### WHAT YOU ARE ASKED TO DO
Could you return the lines below exactly, from the first line up to and including the line that holds "Brunei (52, 473)"?

►

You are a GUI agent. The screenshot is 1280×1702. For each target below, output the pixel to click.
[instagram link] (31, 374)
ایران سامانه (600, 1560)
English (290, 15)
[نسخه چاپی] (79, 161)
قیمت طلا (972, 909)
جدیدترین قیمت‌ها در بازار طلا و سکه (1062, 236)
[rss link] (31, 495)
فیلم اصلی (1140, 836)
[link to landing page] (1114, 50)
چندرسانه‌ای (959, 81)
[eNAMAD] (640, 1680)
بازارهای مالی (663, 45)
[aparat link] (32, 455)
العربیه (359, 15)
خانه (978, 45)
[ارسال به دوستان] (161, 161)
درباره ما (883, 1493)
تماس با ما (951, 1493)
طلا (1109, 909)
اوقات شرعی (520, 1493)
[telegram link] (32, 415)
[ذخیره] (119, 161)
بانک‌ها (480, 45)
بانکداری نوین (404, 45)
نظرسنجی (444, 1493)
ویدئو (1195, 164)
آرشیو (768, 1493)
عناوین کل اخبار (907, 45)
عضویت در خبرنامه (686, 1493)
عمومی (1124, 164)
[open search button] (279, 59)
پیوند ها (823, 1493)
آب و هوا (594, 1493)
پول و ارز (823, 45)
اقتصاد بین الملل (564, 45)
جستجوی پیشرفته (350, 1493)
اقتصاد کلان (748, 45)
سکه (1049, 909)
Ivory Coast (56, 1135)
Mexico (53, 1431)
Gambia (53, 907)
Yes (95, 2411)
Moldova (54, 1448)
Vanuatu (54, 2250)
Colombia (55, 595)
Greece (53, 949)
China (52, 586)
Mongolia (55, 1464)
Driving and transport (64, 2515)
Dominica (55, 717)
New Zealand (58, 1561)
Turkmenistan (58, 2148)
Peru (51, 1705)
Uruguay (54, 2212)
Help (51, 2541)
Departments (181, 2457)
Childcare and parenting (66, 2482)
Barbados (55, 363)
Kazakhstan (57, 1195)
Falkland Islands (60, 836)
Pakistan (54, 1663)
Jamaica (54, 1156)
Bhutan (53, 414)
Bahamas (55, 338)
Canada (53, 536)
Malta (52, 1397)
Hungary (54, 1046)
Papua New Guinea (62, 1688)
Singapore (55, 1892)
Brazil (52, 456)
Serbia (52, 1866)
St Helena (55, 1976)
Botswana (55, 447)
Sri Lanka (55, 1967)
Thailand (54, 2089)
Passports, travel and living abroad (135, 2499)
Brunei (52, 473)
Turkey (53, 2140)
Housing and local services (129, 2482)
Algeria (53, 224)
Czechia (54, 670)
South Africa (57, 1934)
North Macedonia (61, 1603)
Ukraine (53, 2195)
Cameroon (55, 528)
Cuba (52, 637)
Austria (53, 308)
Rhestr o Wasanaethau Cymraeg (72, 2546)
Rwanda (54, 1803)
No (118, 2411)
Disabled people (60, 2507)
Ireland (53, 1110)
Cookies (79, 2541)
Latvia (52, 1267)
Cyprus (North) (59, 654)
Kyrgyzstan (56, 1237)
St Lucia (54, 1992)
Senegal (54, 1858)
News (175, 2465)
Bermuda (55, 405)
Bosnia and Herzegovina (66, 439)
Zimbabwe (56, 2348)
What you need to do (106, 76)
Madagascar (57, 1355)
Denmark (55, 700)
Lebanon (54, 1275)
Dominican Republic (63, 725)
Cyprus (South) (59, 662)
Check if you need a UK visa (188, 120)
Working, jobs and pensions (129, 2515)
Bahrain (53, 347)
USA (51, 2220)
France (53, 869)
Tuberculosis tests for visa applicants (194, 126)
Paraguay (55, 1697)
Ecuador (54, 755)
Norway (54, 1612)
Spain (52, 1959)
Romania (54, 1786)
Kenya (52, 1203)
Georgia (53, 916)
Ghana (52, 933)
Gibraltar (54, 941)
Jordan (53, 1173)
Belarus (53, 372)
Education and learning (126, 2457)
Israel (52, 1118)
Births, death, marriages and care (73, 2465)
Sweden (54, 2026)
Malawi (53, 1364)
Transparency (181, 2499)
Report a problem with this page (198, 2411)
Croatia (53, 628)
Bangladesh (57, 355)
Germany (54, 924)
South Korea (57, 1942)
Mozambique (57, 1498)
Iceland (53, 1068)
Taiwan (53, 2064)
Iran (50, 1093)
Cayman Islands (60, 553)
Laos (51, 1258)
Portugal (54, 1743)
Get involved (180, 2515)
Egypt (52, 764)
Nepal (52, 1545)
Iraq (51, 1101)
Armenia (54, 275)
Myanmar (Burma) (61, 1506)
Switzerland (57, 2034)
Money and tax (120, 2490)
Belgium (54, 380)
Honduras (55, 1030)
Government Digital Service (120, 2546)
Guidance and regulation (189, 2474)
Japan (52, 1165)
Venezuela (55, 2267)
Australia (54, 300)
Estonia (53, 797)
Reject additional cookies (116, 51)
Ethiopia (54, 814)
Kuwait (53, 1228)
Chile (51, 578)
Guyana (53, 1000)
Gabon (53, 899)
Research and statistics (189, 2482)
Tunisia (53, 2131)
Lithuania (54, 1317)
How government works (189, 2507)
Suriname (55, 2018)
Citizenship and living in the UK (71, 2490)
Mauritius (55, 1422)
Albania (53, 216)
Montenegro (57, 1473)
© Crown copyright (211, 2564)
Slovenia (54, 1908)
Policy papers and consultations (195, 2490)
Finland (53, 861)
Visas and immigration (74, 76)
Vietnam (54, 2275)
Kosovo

◄

### SOLUTION FOR THIS PROBLEM
You are a GUI agent. The screenshot is 1280×1702. For each target below, output the pixel to click.
[instagram link] (31, 374)
ایران سامانه (600, 1560)
English (290, 15)
[نسخه چاپی] (79, 161)
قیمت طلا (972, 909)
جدیدترین قیمت‌ها در بازار طلا و سکه (1062, 236)
[rss link] (31, 495)
فیلم اصلی (1140, 836)
[link to landing page] (1114, 50)
چندرسانه‌ای (959, 81)
[eNAMAD] (640, 1680)
بازارهای مالی (663, 45)
[aparat link] (32, 455)
العربیه (359, 15)
خانه (978, 45)
[ارسال به دوستان] (161, 161)
درباره ما (883, 1493)
تماس با ما (951, 1493)
طلا (1109, 909)
اوقات شرعی (520, 1493)
[telegram link] (32, 415)
[ذخیره] (119, 161)
بانک‌ها (480, 45)
بانکداری نوین (404, 45)
نظرسنجی (444, 1493)
ویدئو (1195, 164)
آرشیو (768, 1493)
عناوین کل اخبار (907, 45)
عضویت در خبرنامه (686, 1493)
عمومی (1124, 164)
[open search button] (279, 59)
پیوند ها (823, 1493)
آب و هوا (594, 1493)
پول و ارز (823, 45)
اقتصاد بین الملل (564, 45)
جستجوی پیشرفته (350, 1493)
اقتصاد کلان (748, 45)
سکه (1049, 909)
Ivory Coast (56, 1135)
Mexico (53, 1431)
Gambia (53, 907)
Yes (95, 2411)
Moldova (54, 1448)
Vanuatu (54, 2250)
Colombia (55, 595)
Greece (53, 949)
China (52, 586)
Mongolia (55, 1464)
Driving and transport (64, 2515)
Dominica (55, 717)
New Zealand (58, 1561)
Turkmenistan (58, 2148)
Peru (51, 1705)
Uruguay (54, 2212)
Help (51, 2541)
Departments (181, 2457)
Childcare and parenting (66, 2482)
Barbados (55, 363)
Kazakhstan (57, 1195)
Falkland Islands (60, 836)
Pakistan (54, 1663)
Jamaica (54, 1156)
Bhutan (53, 414)
Bahamas (55, 338)
Canada (53, 536)
Malta (52, 1397)
Hungary (54, 1046)
Papua New Guinea (62, 1688)
Singapore (55, 1892)
Brazil (52, 456)
Serbia (52, 1866)
St Helena (55, 1976)
Botswana (55, 447)
Sri Lanka (55, 1967)
Thailand (54, 2089)
Passports, travel and living abroad (135, 2499)
Brunei (52, 473)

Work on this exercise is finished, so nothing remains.